- To do
Each record that follows should be repeated exactly, minus any images.

Screenshot grounding data

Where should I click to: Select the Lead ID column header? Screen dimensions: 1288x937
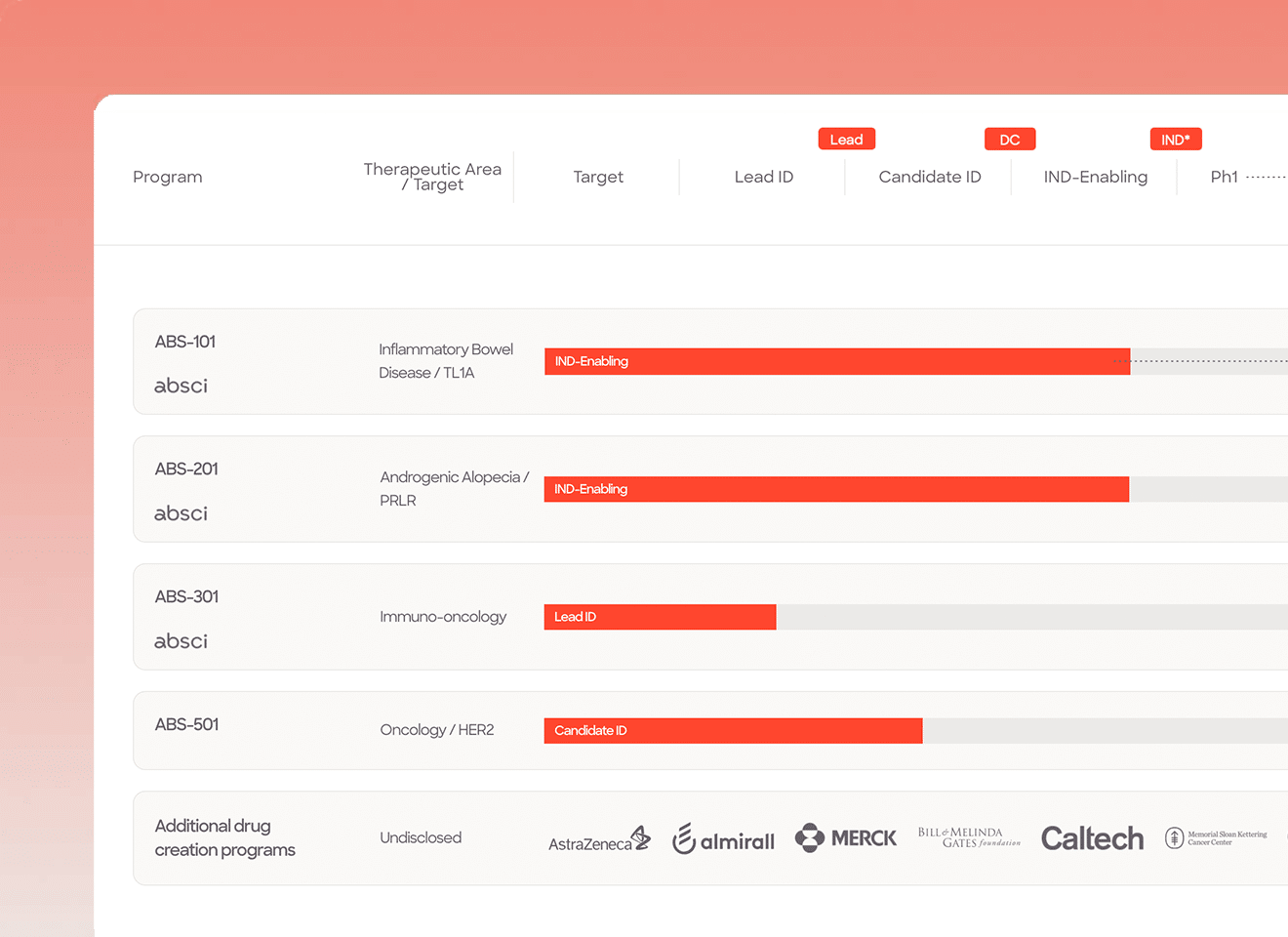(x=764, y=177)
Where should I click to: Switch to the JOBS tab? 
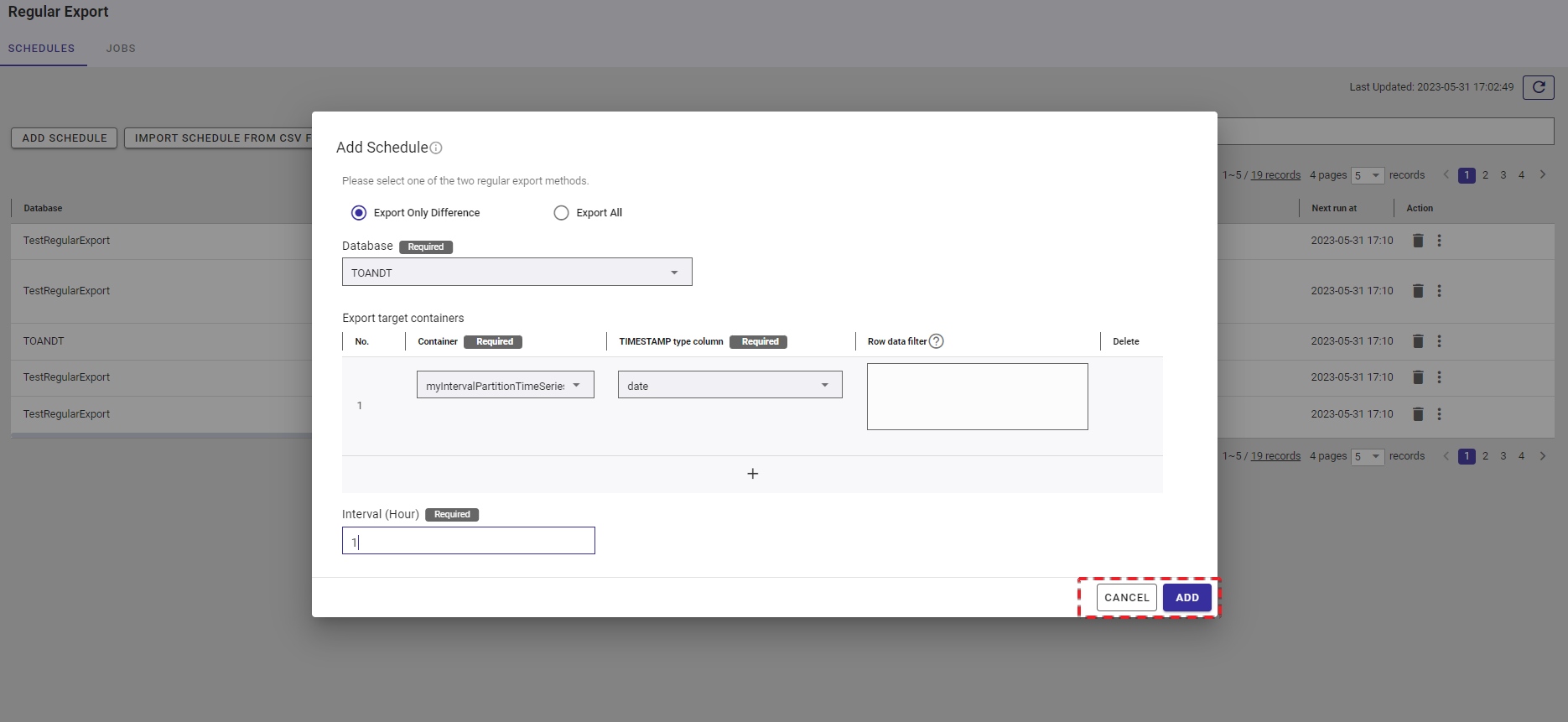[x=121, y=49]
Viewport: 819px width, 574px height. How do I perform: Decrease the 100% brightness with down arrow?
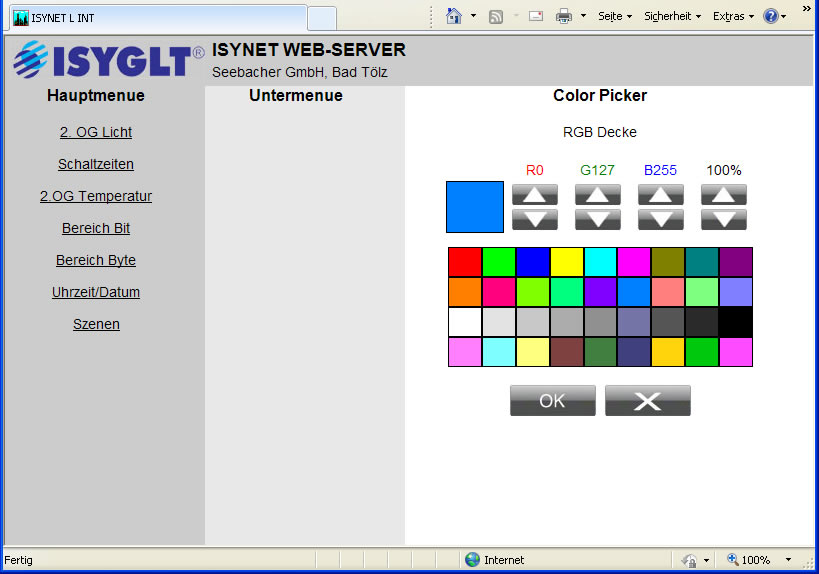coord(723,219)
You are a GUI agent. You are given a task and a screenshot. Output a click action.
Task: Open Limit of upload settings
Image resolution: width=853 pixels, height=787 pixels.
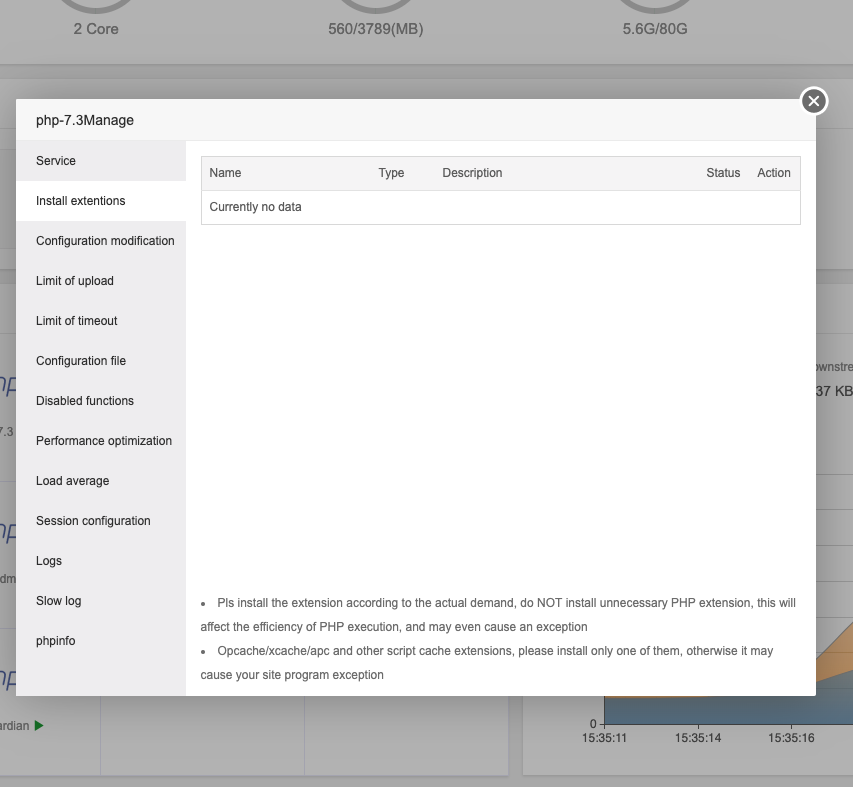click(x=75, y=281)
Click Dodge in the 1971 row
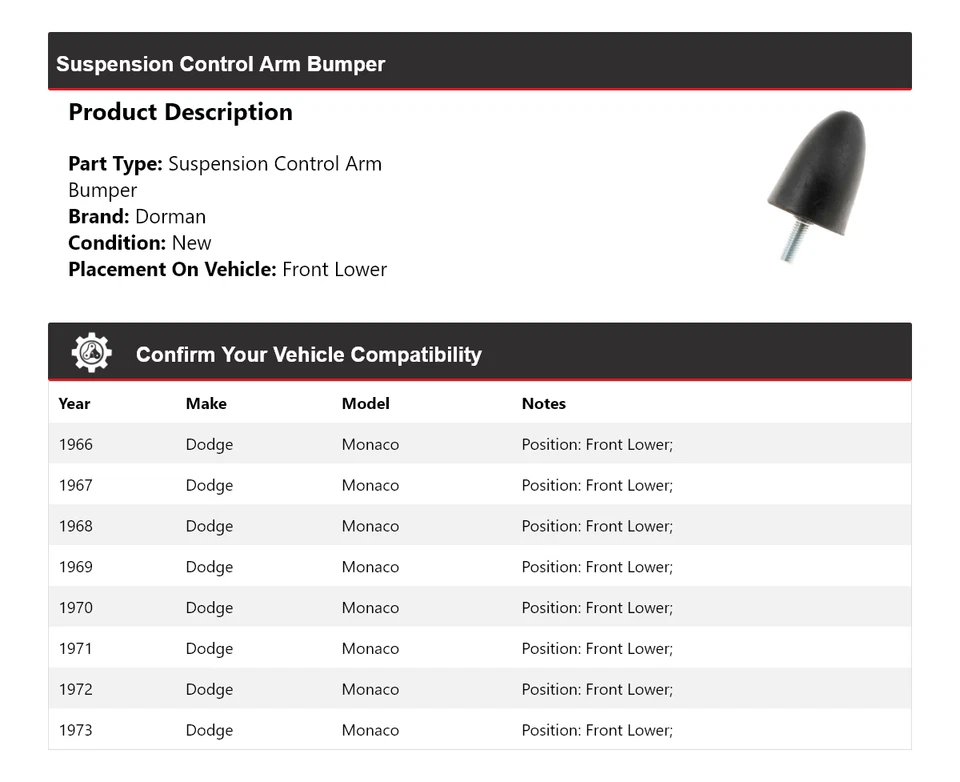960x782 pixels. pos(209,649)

- Result below
Where should I click to: Select the Lead ID column header? Screen dimensions: 1288x937
(x=764, y=177)
Where should I click to: Switch to the JOBS tab? 
[x=121, y=49]
Viewport: 819px width, 574px height. How do I perform: Decrease the 100% brightness with down arrow?
coord(723,219)
You are a GUI agent. You are given a task and a screenshot. Output a click action.
Task: Open Limit of upload settings
Image resolution: width=853 pixels, height=787 pixels.
click(x=75, y=281)
Click Dodge in the 1971 row
960x782 pixels. pos(209,649)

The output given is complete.